:: Task objective ::
Reproduce each of the following records verbatim, keeping every line as it stands.
— Start —
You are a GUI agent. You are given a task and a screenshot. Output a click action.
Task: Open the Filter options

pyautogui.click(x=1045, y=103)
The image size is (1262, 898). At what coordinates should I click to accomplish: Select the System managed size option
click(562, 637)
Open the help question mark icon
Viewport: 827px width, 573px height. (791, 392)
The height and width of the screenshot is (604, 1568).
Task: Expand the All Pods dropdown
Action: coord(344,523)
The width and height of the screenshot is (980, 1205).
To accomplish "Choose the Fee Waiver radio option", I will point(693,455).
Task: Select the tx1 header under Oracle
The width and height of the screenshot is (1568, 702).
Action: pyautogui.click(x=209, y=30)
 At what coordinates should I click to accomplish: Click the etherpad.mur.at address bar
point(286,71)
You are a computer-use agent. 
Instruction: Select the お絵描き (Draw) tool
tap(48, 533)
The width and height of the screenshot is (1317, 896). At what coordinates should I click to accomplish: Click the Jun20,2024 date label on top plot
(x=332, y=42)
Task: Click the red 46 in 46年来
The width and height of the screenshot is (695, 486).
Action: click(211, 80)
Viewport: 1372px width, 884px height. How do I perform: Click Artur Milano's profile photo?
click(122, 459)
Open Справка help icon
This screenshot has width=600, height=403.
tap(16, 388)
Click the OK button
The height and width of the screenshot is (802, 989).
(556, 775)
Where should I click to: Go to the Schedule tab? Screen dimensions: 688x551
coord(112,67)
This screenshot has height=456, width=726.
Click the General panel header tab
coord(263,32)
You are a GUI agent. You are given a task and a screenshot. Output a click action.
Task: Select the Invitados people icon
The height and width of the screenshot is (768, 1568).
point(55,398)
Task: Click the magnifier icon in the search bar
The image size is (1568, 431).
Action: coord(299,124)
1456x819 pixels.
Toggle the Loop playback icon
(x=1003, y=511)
— End —
:: Written solution ::
You are a GUI agent. You are given a task and a screenshot. Output a click action.
Task: Open the Filter options

pyautogui.click(x=1045, y=103)
The image size is (1262, 898). At what coordinates should I click to accomplish: Select the System managed size option
click(562, 637)
Open the help question mark icon
Viewport: 827px width, 573px height. (791, 392)
The height and width of the screenshot is (604, 1568).
Task: Expand the All Pods dropdown
Action: coord(344,523)
The width and height of the screenshot is (980, 1205).
To accomplish "Choose the Fee Waiver radio option", I will point(693,455).
Task: Select the tx1 header under Oracle
The width and height of the screenshot is (1568, 702).
Action: pyautogui.click(x=209, y=30)
 At what coordinates should I click to accomplish: Click the etherpad.mur.at address bar
point(286,71)
You are a computer-use agent. 
Instruction: Select the お絵描き (Draw) tool
tap(48, 533)
The width and height of the screenshot is (1317, 896). At what coordinates should I click to accomplish: Click the Jun20,2024 date label on top plot
(x=332, y=42)
Task: Click the red 46 in 46年来
The width and height of the screenshot is (695, 486).
Action: click(211, 80)
Viewport: 1372px width, 884px height. How do I perform: Click Artur Milano's profile photo?
click(122, 459)
Open Справка help icon
This screenshot has width=600, height=403.
tap(16, 388)
Click the OK button
The height and width of the screenshot is (802, 989).
(556, 775)
Where should I click to: Go to the Schedule tab? Screen dimensions: 688x551
coord(112,67)
This screenshot has height=456, width=726.
Click the General panel header tab
coord(263,32)
You are a GUI agent. You are given a task and a screenshot. Output a click action.
Task: Select the Invitados people icon
The height and width of the screenshot is (768, 1568).
point(55,398)
Task: Click the magnifier icon in the search bar
The image size is (1568, 431).
Action: coord(299,124)
1456x819 pixels.
Toggle the Loop playback icon
(x=1003, y=511)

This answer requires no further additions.